§ **Exercise prompt**
Using the data below, restate exactly every line from the one with "Marzela Boutique (228, 1895)" up to and including the one with "[Close timer bar]". No picture belongs in it.

Records for this exercise Start Marker

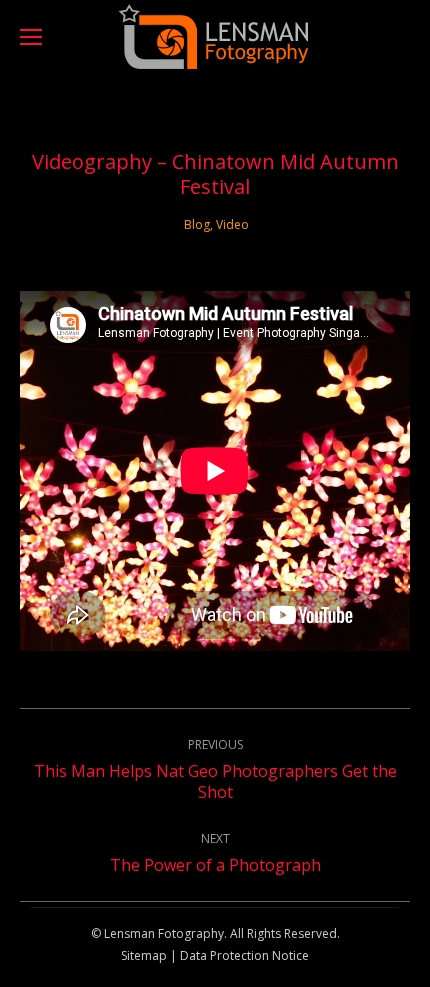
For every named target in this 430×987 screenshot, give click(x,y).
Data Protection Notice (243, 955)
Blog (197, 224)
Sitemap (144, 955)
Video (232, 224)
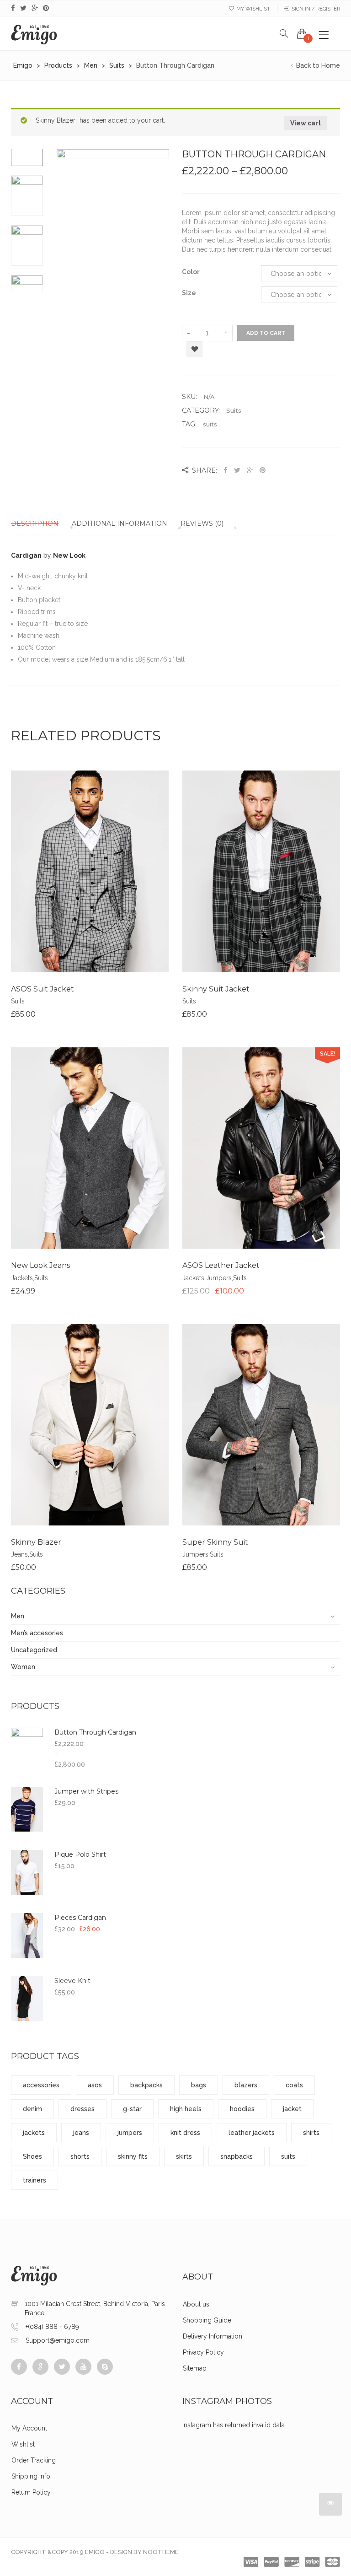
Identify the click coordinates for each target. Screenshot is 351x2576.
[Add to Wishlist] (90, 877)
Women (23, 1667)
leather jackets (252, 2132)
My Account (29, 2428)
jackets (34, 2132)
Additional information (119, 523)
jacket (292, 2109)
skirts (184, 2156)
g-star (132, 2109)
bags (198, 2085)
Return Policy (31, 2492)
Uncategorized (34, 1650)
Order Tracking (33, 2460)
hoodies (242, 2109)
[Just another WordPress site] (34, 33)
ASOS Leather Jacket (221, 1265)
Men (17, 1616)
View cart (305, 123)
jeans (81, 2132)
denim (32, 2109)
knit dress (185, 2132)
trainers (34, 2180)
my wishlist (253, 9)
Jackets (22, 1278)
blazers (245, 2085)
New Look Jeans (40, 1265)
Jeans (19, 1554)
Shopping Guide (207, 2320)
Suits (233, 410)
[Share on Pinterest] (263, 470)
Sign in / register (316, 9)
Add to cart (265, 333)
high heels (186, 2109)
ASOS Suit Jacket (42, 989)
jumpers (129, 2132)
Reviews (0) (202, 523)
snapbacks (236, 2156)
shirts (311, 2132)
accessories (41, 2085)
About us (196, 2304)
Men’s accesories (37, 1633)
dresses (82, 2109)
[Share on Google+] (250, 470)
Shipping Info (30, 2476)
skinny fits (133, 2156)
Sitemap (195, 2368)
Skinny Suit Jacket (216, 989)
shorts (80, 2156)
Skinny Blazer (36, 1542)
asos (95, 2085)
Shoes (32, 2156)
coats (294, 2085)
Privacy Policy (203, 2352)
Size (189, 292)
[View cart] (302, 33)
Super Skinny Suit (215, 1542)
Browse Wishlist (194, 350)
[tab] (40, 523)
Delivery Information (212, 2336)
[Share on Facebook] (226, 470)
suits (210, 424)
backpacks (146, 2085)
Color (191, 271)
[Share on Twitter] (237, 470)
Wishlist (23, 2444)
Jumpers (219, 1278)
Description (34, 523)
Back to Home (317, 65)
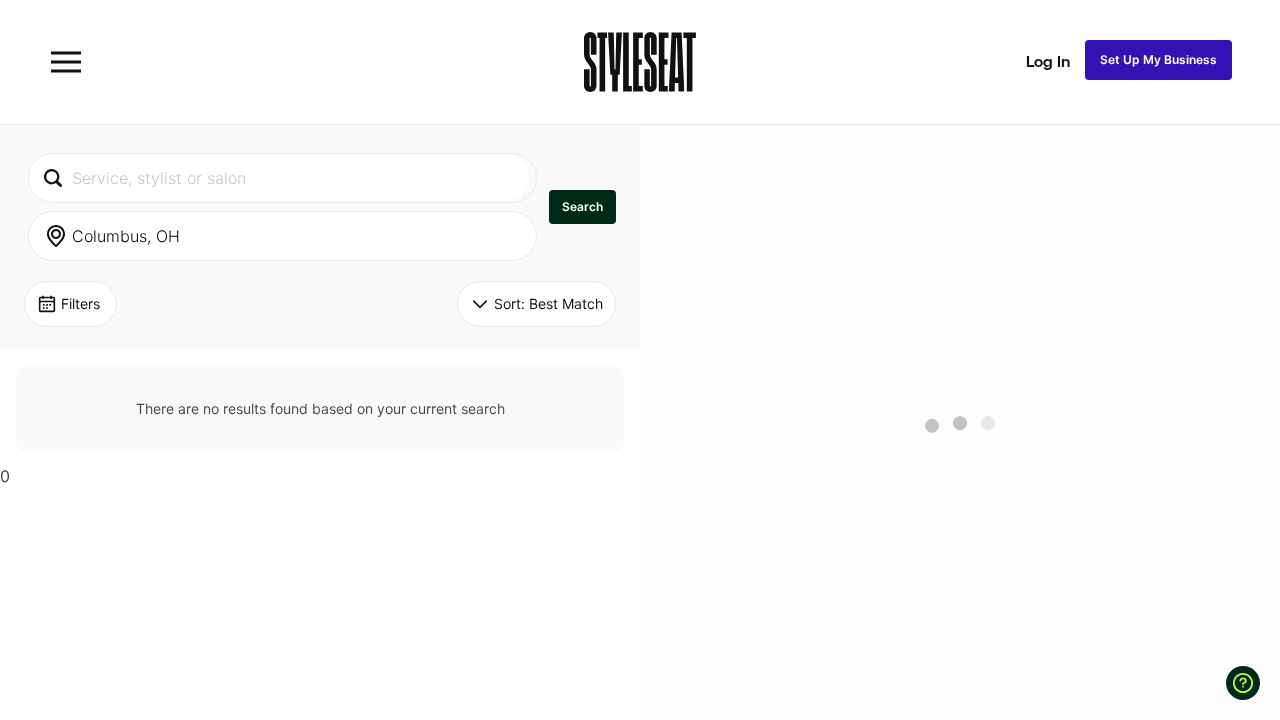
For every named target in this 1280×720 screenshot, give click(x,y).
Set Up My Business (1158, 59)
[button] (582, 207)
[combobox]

Records for this exercise End Marker
Records for this exercise Start Marker

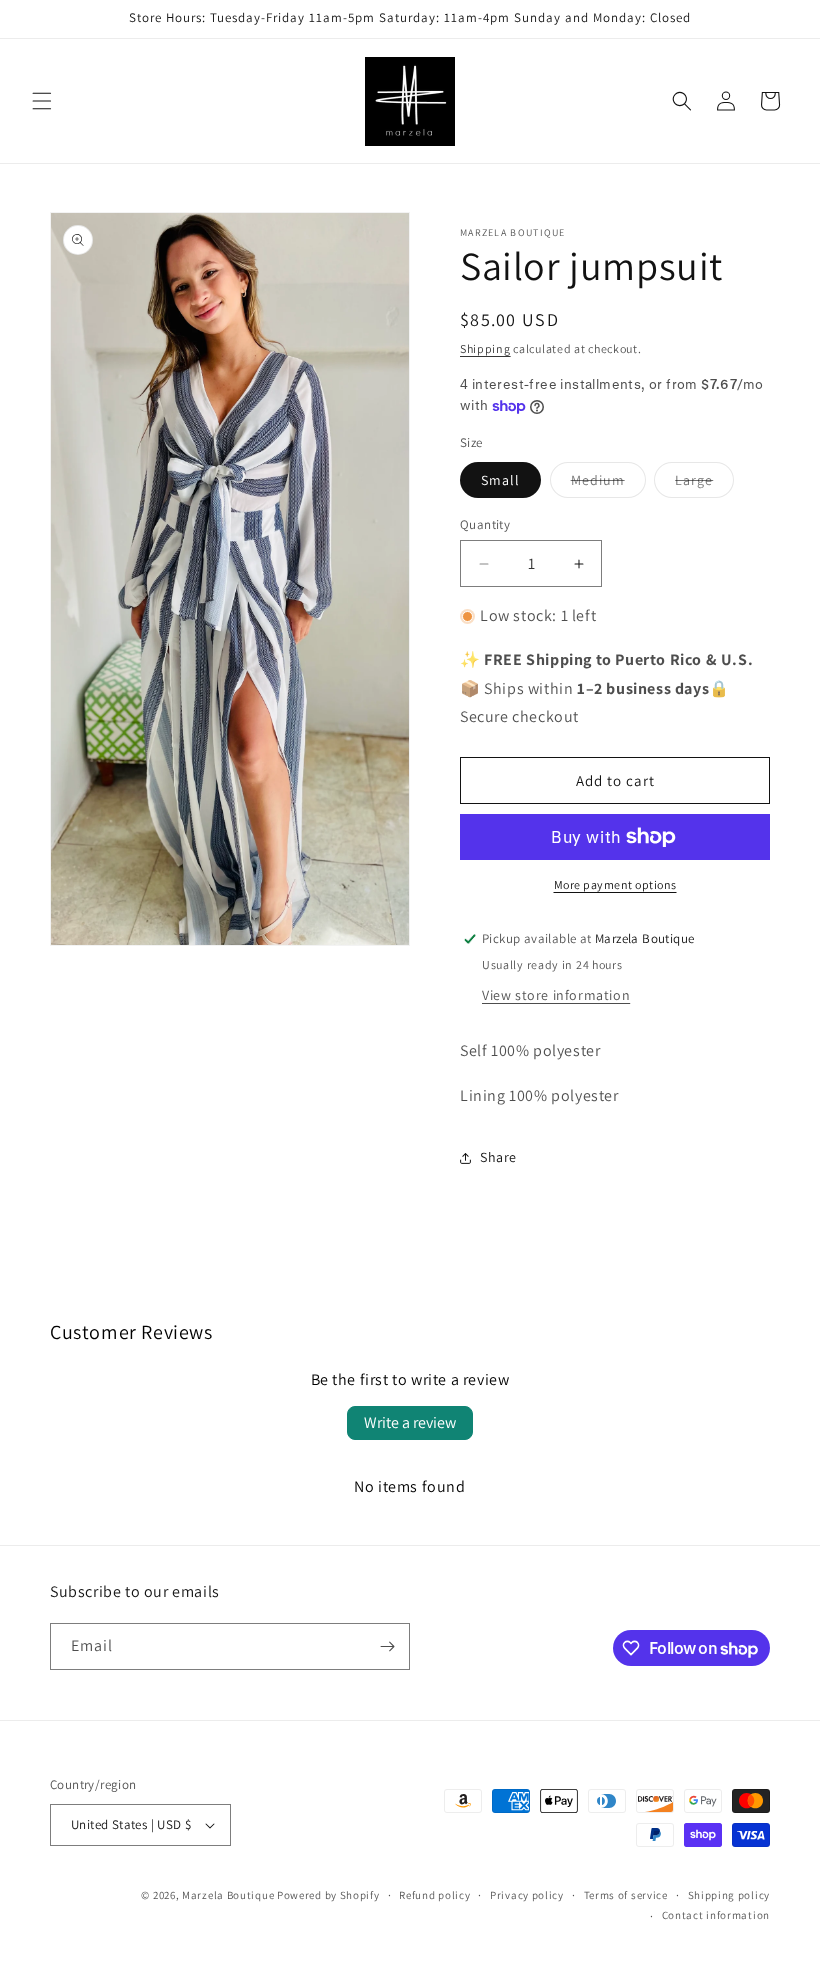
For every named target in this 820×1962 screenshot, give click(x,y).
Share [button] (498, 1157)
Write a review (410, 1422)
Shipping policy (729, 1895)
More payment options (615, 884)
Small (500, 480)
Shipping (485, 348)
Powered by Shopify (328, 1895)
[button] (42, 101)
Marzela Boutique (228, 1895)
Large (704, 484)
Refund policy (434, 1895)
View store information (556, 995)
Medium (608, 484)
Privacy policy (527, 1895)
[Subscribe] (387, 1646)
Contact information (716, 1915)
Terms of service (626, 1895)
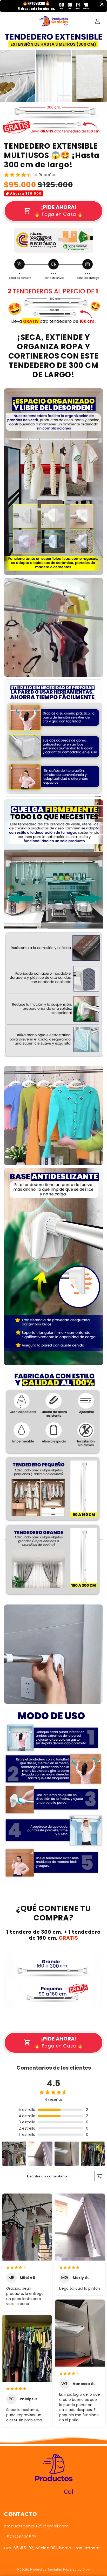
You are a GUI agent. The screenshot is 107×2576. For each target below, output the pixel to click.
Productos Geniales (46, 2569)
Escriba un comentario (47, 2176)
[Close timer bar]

Records for this exercise End Marker

§ **Exercise answer**
Marzela Boutique (228, 1895)
Large (704, 484)
Refund policy (434, 1895)
View store information (556, 995)
Medium (608, 484)
Privacy policy (527, 1895)
[Subscribe] (387, 1646)
Contact information (716, 1915)
Terms of service (626, 1895)
You are a GUI agent. The screenshot is 107×2576. For each target below, output the pixel to click.
Productos Geniales (46, 2569)
Escriba un comentario (47, 2176)
[Close timer bar]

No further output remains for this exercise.